LEGB? Meet ICPO, Python’s search strategy for attributes
When it comes to variables, Python has a well-known search strategy, known by the acronym “LEGB.” Whenever you mention a variable — and by “variable,” I mean a name that could be referencing data, a function, or a class — Python tries to find it in four different places: The local (function) scope, the enclosing function’s scope, the global scope, and finally in the “builtins” namespace.
Variable scoping seems both boring and annoying, but it actually explains a lot about Python’s design. It’s really worth learning about, and won’t take much of your time. Indeed, I have a free e-mail course on the subject; you’re welcome to subscribe.
But what about attributes? How does Python search for those?
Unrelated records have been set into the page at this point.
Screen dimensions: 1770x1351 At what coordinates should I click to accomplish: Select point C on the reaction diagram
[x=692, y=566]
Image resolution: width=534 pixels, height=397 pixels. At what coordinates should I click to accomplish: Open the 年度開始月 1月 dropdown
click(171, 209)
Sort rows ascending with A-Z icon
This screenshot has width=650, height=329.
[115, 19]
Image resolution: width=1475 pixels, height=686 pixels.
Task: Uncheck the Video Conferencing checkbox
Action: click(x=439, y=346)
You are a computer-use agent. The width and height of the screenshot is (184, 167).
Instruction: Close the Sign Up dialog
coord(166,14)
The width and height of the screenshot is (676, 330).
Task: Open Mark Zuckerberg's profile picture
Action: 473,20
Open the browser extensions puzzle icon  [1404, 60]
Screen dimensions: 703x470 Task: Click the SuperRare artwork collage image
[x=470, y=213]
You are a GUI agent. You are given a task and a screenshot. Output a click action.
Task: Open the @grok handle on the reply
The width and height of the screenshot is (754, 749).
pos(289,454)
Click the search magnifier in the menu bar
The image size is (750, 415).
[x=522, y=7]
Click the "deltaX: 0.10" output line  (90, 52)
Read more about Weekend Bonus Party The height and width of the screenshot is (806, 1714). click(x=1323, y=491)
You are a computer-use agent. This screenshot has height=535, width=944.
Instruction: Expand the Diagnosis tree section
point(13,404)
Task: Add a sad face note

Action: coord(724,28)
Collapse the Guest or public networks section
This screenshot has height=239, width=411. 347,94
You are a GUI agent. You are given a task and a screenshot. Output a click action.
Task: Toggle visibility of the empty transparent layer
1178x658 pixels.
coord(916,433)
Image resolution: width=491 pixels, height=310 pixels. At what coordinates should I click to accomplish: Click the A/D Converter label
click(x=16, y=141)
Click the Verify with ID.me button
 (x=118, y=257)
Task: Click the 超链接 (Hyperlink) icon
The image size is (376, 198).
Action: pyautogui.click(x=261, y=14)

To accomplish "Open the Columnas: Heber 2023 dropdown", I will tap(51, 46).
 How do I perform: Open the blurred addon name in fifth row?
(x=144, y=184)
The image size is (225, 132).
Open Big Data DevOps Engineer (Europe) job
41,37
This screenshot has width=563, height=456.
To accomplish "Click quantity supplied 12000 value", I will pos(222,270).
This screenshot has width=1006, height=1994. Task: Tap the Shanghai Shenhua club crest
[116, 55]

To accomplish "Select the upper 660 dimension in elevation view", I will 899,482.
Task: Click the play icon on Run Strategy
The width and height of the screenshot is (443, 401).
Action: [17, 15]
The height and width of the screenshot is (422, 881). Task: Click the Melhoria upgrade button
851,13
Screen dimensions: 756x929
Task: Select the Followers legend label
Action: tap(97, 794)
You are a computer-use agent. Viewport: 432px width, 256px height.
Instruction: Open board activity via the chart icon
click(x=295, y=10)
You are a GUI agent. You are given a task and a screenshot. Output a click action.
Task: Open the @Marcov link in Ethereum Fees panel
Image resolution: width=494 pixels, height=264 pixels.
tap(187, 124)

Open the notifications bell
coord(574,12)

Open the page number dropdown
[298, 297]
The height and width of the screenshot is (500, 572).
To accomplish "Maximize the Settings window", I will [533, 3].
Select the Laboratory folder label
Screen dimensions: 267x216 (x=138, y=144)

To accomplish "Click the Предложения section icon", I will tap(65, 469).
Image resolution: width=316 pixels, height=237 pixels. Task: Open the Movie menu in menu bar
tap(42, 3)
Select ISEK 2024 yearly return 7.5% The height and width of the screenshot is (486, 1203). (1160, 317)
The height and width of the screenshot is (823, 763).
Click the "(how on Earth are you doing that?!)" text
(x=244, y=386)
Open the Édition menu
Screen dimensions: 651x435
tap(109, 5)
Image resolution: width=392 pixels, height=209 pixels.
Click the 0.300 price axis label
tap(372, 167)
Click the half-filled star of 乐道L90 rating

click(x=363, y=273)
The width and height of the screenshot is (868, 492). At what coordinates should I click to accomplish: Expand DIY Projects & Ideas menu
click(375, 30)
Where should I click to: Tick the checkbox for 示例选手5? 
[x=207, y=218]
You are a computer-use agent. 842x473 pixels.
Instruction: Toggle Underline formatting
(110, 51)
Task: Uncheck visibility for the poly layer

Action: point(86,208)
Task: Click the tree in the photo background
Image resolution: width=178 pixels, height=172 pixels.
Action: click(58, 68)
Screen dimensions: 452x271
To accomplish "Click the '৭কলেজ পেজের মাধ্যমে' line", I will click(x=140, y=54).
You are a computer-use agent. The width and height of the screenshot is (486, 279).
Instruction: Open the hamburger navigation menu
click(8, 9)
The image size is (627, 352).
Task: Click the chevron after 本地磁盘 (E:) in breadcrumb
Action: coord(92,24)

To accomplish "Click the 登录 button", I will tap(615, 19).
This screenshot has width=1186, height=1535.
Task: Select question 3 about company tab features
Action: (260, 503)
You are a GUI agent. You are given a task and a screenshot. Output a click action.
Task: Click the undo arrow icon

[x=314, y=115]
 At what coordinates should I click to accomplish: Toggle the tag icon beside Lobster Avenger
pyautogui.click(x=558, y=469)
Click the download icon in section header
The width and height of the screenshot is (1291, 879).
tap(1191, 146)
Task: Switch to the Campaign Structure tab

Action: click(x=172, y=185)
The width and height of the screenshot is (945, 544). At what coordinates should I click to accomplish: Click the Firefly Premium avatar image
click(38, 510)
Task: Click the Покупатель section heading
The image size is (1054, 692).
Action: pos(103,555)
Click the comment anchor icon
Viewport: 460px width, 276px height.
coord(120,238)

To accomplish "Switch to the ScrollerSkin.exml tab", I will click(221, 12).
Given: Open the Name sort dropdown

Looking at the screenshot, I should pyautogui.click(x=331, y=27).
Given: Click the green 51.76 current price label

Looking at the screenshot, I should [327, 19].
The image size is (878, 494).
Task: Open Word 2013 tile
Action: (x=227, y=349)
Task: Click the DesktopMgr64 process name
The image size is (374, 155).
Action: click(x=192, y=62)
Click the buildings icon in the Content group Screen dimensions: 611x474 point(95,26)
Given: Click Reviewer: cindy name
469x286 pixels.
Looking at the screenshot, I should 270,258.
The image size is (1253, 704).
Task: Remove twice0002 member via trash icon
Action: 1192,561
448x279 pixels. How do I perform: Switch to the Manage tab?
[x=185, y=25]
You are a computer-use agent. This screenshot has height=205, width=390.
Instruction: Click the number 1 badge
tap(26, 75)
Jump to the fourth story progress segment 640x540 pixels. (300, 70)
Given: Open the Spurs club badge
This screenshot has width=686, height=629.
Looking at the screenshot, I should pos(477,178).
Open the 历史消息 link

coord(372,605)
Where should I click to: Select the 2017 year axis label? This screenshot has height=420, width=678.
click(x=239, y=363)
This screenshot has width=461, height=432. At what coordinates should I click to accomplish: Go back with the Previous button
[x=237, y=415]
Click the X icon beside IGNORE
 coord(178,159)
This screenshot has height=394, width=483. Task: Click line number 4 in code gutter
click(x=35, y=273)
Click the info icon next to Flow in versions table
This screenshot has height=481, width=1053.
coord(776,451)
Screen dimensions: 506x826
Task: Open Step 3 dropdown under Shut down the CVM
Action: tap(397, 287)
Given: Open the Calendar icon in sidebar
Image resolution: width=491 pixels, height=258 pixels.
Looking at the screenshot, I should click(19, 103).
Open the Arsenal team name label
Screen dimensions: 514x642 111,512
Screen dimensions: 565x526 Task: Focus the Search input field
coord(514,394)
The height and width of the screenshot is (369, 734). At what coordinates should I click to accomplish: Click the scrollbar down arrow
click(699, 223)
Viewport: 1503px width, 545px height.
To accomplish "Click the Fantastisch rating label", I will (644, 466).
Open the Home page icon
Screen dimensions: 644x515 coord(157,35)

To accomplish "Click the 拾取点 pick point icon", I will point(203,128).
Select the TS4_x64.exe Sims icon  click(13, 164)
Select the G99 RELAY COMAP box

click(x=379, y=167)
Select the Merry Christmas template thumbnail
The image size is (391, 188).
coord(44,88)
(Quick aside: If you’re wondering what “attributes” are, then consider that when you say “a.b” in Python, the “a” is a variable and the “b” is the attribute “b” on “a”, not a variable. As a general rule, anything with a dot before its name is an attribute. And yes, there are exceptions to this rule, but it’s a good generalization.)
From my experience, this question seems like an odd one to many Python developers, including those who have been using the language for a while. What does it mean to “search for attributes”? Aren’t attributes attached to an object, in a (sort of) private dictionary?
The answer, of course, is both “yes” and “no.” Attributes do belong to a single object. But in many cases, when Python cannot find an attribute on one object, it’ll look on another object to find it.
Indeed, this search for attributes sits at the heart of the Python language, and explains many of the things that we’ve come to expect, such as method calls.
I’ll start from the end: Just as the acronym LEGB (local, enclosing, global, builtins) makes it easy (or easier) for us to understand and follow Python variable lookups, I use the acronym ICPO (instance, class, parent, object) to understand where Python searches for attributes. Keeping this search path in mind will help you to both read and write Python more easily.
I’ll expand the acronym here, and then go through a bunch of examples, so that you can understand it better:
- Instance: When we ask for a.b, Python first checks: Does the object “a” have an attribute “b”? If so, then “b” is retrieved from “a”, and the search ends.
- Class: If Python doesn’t find “b” on object “a”, then it looks for type(a).b. That is, it looks for an attribute “b” on a’s class. If it finds the attribute here, then it returns the value, and the search ends.
- Parents: If Python doesn’t find “b” on type(a), then it looks on the parents of type(a):
- If the class inherits directly from “object”, then there aren’t really any parents from which to inherit, and this phase is skipped.
- If the class inherits from one class, then we check there — and on its parents, and its parents, etc.
- If the class inherits from multiple classes, then we follow the MRO (method resolution order) of the class.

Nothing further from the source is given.